ECLI:NL:RBZWB:2023:9563
Rechtbank Zeeland-West-Brabant
- Eerste aanleg - enkelvoudig
- Rechtspraak.nl
Beroep tegen verkeersboete wegens niet tijdig verzonden boetebeschikking
In deze zaak heeft de kantonrechter van de Rechtbank Zeeland-West-Brabant op 5 december 2023 uitspraak gedaan in een beroep tegen een verkeersboete. Betrokkene had een administratieve sanctie opgelegd gekregen voor het handelen in strijd met een geslotenverklaring voor motorvoertuigen op de Houtmarkt in Breda op 25 november 2020. Betrokkene heeft tegen de opgelegde boete beroep ingesteld, nadat de officier van justitie het beroep ongegrond had verklaard. Tijdens de zitting heeft betrokkene verklaard dat haar voertuig zonder haar toestemming door haar moeder was gebruikt, en dat zij niet op de hoogte was van de boetes die haar moeder had veroorzaakt.

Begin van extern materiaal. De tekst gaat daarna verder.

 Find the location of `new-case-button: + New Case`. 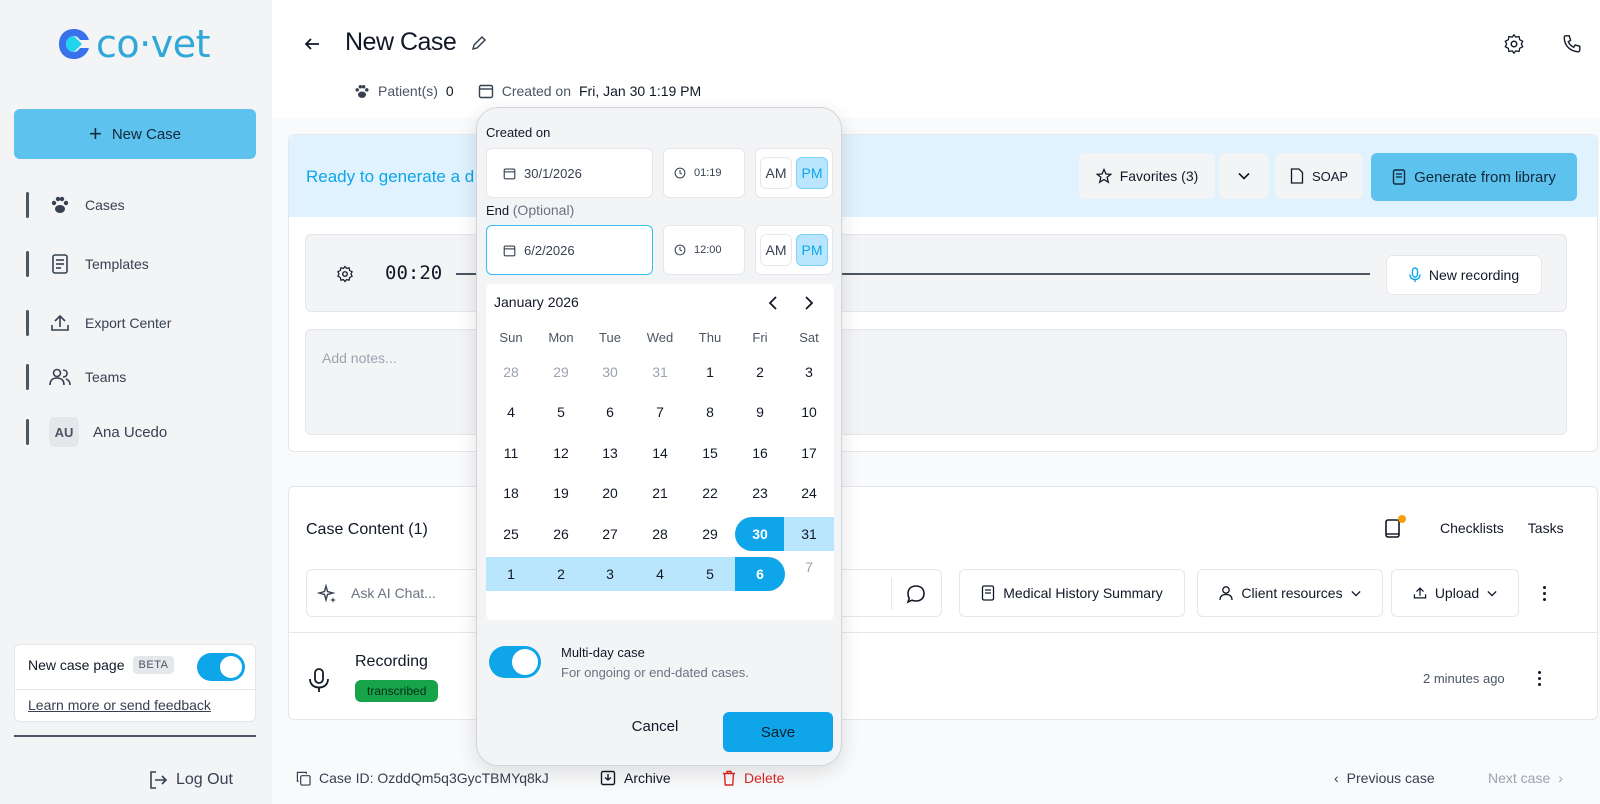

new-case-button: + New Case is located at coordinates (135, 134).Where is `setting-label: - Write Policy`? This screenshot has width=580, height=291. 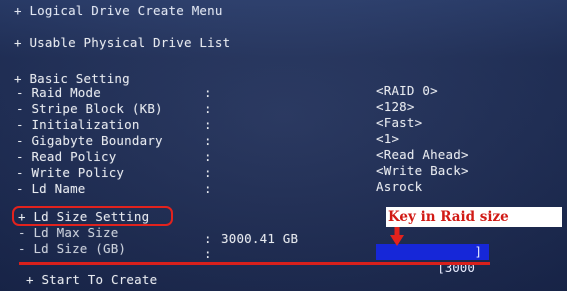 setting-label: - Write Policy is located at coordinates (70, 172).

De kantonrechter heeft vastgesteld dat de gedraging waarvoor de boete was opgelegd, voldoende was aangetoond door middel van foto’s. Echter, de rechter heeft ook overwogen dat er in deze zaak sprake was van meerdere boetes die waren opgelegd voor dezelfde gedraging, zonder dat de eerste boetebeschikking tijdig was verzonden. Dit is in strijd met het Beleidskader digitale handhaving, dat voorschrijft dat de eerste boetebeschikking moet zijn verzonden voordat een volgende boete kan worden opgelegd. De kantonrechter heeft geconcludeerd dat het opleggen van de boete in deze zaak niet rechtsgeldig was, omdat de eerste boetebeschikking pas op 10 december 2020 was verzonden, terwijl de overtreding op 25 november 2020 had plaatsgevonden.
Daarom heeft de kantonrechter het beroep gegrond verklaard, de beslissing van de officier van justitie en de boetebeschikking vernietigd, en bepaald dat het bedrag van € 104,- dat betrokkene als zekerheid had betaald, door de officier van justitie aan betrokkene moest worden terugbetaald. Deze uitspraak is gedaan door mr. S.W.M. Speekenbrink, kantonrechter, en is in het openbaar uitgesproken op 5 december 2023. Tegen deze beslissing is geen hoger beroep mogelijk.